After graduating from CSM with a degree in history and minors in education and business, Rosemary, who lives on a farm between Oakland and West Point, taught kindergarten through fourth grades in a rural school district until her children were born. She returned to the workforce when her youngest child started school.
Rose first worked as a training consultant for the University of Nebraska-Lincoln Extension, in which she co-taught business management with a professor from Wayne State College.
In 1990, Rose was hired by the Center for Rural Affairs in Lyons, Neb., as a program leader, managing four project areas, including the Rural Enterprise Assistance Project (REAP). Rose helped develop and lead the program, an innovative microenterprise project for rural areas. At the time, the project focused on businesses with five or fewer employees. Today, the program is now the largest microprogram serving all of rural Nebraska.

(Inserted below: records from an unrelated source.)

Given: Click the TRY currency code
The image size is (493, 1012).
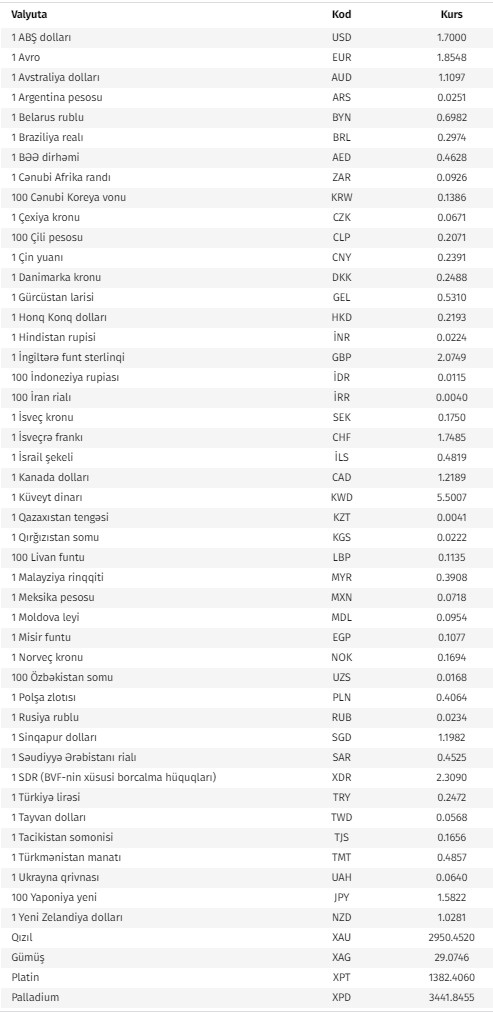Looking at the screenshot, I should pos(341,798).
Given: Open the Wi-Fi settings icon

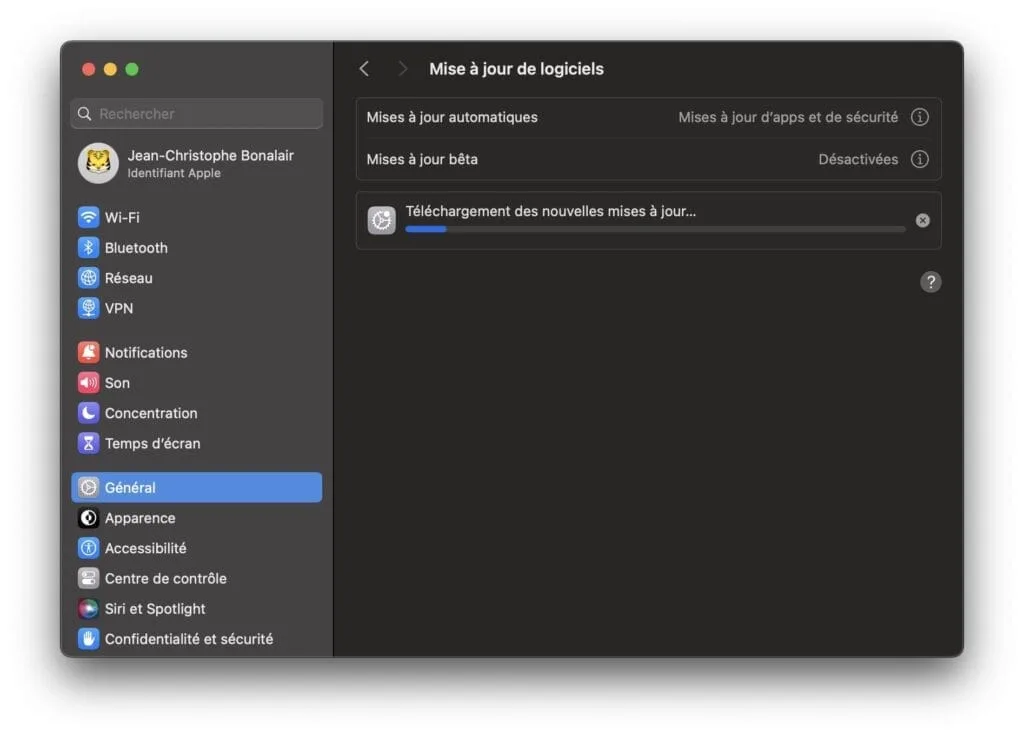Looking at the screenshot, I should click(x=89, y=217).

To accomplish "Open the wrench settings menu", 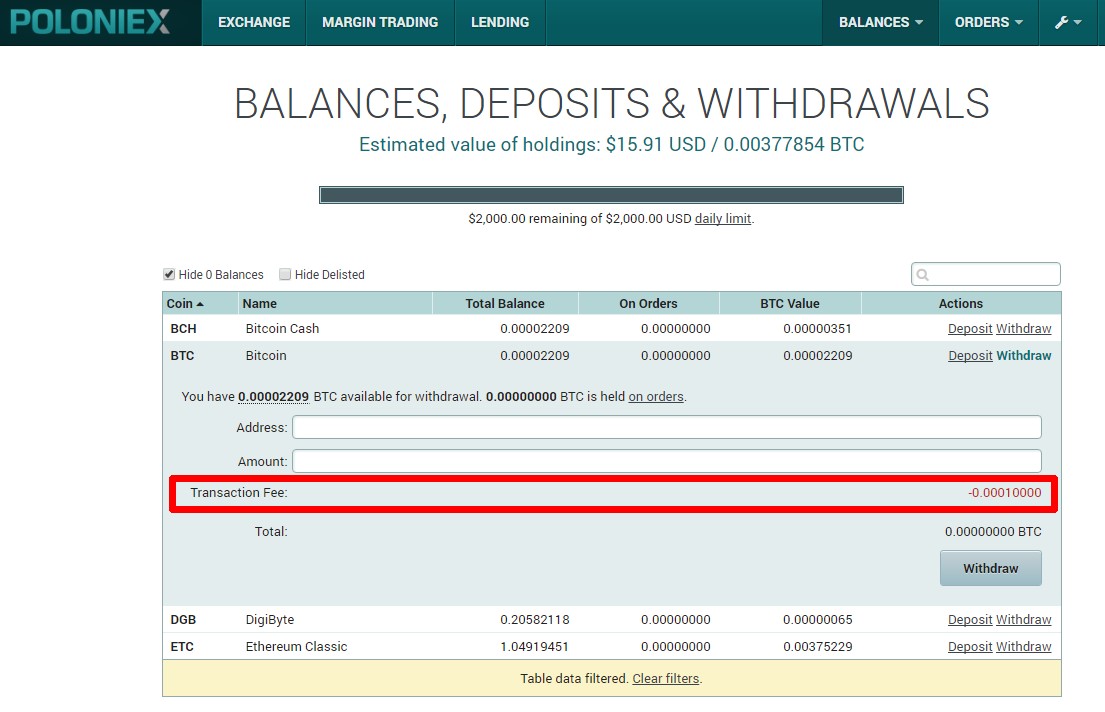I will pyautogui.click(x=1067, y=22).
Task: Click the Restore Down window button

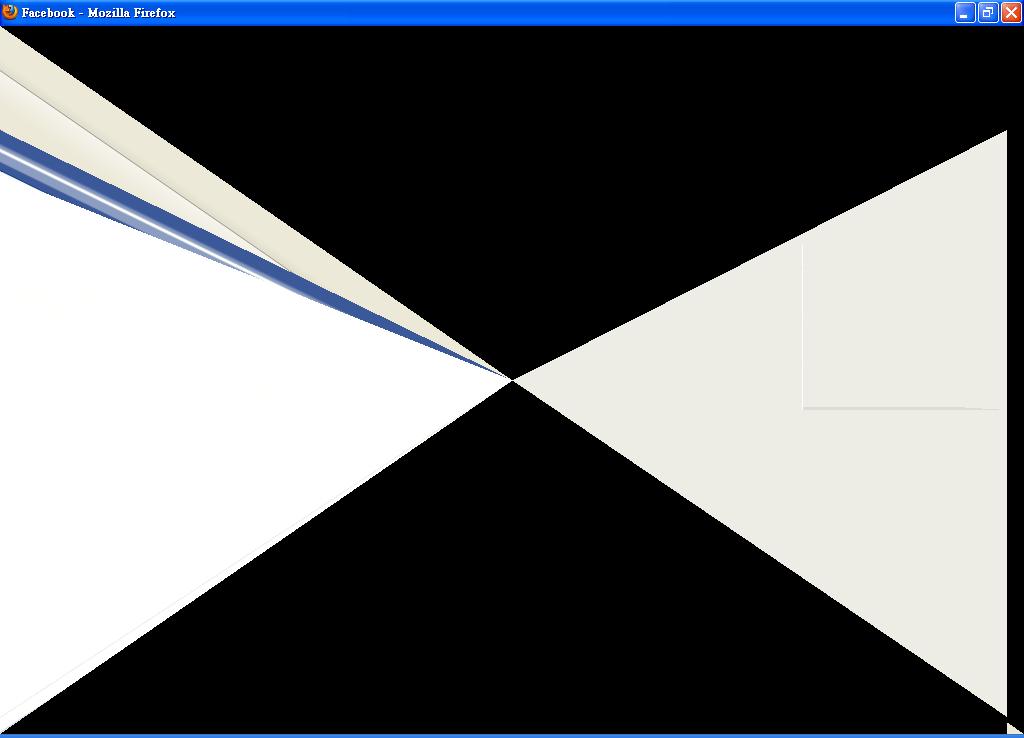Action: pyautogui.click(x=987, y=13)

Rose also oversaw the Family Farm Opportunity Project, a clearinghouse for linking those who want to farm with those who want to retire; the Family Farm Sustainable Ag Project, an agricultural research and implementation strategy that teaches farmers about sustainable approaches; and the Marketing Alliances Project, a marketing strategy for small- and medium-sized farm-based enterprise to retain more value for products grown.
In 2000, Rose became executive director of the Nebraska Enterprise Fund (NEF), a Certified Development Financial Institute of the U.S. Treasury Department. The organization’s mission is to ensure Nebraska micro and small businesses have access to capital, training and technical assistance. The NEF offers loans of $1,000 to $150,000 to these businesses.
Rose retired in 2014.
Rose decided to serve as a mentor after learning about the RISE Mentoring Program from Alumnae and Donor Relations. “I could see value in the concept of it,” she said.
For the 2021-22 school year, Rose has been paired with junior Paige Keefe, a business major. The two initially met and had lunch together. Now, they often exchange texts.
“I try every week or two weeks to drop a text to her,” Rose said. “I’m here. I’m thinking of her. I’ve shared things that might be helpful in her life beyond graduation.”
Rose and Paige plan to continue their mentoring relationship next year as Paige prepares for graduation.